┏━━
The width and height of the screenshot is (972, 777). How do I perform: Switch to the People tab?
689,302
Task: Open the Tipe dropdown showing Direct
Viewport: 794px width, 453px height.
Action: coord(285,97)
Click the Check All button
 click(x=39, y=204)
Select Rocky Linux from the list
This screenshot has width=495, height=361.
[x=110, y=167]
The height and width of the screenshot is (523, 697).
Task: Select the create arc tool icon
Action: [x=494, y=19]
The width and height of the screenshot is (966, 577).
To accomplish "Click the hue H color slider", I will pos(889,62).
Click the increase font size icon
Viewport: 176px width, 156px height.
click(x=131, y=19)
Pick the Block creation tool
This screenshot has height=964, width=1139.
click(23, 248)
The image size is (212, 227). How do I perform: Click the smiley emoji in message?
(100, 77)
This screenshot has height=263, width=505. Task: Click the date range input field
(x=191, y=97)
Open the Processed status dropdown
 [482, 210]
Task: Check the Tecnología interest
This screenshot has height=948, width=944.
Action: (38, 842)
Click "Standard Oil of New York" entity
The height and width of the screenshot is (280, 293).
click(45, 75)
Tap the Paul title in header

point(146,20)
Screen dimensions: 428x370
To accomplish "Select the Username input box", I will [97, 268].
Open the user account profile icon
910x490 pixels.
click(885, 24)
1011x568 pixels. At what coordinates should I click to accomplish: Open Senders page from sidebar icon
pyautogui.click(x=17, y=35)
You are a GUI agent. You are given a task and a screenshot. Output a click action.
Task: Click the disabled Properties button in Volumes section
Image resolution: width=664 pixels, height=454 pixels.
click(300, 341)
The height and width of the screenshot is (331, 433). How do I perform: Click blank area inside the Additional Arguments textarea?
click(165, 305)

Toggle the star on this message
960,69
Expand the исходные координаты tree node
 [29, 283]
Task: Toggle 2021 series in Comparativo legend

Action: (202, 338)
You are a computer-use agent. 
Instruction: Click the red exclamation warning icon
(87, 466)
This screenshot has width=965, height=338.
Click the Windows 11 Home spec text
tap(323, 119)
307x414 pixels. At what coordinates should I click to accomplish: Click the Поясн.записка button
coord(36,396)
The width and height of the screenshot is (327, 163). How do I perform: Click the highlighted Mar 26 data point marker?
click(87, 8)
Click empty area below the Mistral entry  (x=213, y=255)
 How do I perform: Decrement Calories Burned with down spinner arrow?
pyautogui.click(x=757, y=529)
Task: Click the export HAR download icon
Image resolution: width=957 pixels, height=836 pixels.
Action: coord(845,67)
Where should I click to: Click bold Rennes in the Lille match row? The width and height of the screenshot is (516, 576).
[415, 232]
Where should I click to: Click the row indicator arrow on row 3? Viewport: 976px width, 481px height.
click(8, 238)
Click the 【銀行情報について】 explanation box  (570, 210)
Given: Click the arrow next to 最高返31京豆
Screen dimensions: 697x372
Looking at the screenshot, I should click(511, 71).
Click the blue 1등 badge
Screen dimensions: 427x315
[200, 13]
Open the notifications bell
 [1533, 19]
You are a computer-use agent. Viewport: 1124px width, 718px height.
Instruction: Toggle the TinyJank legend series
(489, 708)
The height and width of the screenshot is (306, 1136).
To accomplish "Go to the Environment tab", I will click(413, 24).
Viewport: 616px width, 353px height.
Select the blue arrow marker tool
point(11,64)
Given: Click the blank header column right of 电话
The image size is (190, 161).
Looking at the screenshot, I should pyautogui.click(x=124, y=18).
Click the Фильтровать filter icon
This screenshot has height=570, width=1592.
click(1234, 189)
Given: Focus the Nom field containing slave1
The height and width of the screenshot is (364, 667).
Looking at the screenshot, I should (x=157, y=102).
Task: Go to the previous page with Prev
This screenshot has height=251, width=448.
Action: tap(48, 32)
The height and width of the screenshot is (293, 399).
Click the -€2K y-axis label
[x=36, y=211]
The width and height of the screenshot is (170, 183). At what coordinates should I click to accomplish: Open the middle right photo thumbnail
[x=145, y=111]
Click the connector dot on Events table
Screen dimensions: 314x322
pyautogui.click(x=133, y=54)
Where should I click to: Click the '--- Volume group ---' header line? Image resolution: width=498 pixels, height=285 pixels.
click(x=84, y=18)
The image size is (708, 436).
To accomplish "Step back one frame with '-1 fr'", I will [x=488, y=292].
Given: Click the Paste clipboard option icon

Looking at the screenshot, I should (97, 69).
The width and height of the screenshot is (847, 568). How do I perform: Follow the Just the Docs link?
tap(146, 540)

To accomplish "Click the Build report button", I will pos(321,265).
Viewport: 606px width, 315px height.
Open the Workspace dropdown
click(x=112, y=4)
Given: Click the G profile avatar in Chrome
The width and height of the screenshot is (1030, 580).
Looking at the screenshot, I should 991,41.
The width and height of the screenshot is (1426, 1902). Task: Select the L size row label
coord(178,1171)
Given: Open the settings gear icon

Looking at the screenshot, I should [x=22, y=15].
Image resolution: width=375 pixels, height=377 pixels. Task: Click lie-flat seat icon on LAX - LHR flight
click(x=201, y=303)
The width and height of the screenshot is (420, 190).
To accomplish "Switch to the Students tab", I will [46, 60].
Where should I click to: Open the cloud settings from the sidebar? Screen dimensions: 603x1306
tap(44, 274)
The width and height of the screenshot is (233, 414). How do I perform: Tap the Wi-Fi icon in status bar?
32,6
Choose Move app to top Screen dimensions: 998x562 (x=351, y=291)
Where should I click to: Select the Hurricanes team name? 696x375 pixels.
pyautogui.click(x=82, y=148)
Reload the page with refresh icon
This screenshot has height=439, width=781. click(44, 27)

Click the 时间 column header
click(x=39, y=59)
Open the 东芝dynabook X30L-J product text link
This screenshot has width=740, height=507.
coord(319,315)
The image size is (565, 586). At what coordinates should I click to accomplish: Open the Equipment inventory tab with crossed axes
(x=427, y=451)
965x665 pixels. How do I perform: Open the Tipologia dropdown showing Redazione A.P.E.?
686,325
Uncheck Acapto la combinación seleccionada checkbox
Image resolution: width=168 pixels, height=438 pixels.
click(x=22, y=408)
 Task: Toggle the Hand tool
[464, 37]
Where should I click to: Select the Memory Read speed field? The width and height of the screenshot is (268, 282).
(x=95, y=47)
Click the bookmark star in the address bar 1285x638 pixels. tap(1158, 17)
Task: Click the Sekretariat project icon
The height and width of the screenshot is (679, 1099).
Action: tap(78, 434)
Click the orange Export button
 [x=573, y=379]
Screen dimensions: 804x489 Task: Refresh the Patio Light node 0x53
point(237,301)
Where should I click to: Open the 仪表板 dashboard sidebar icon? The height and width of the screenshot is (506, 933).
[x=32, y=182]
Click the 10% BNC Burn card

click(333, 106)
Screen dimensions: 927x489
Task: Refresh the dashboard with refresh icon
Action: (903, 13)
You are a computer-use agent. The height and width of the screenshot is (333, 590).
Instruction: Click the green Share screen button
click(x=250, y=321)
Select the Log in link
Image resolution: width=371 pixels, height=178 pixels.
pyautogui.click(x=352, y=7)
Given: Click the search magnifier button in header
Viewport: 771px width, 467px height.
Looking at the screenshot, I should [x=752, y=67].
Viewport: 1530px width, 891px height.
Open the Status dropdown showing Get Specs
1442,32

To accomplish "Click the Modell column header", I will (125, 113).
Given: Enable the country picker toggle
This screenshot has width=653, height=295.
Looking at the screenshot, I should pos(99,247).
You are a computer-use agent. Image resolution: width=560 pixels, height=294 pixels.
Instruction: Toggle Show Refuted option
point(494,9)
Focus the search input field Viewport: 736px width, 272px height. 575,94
┗━━
Try it. Lines, not occurrences, are what count: report how many lines of the records above include the word "search", and nothing else.

Task answer. 2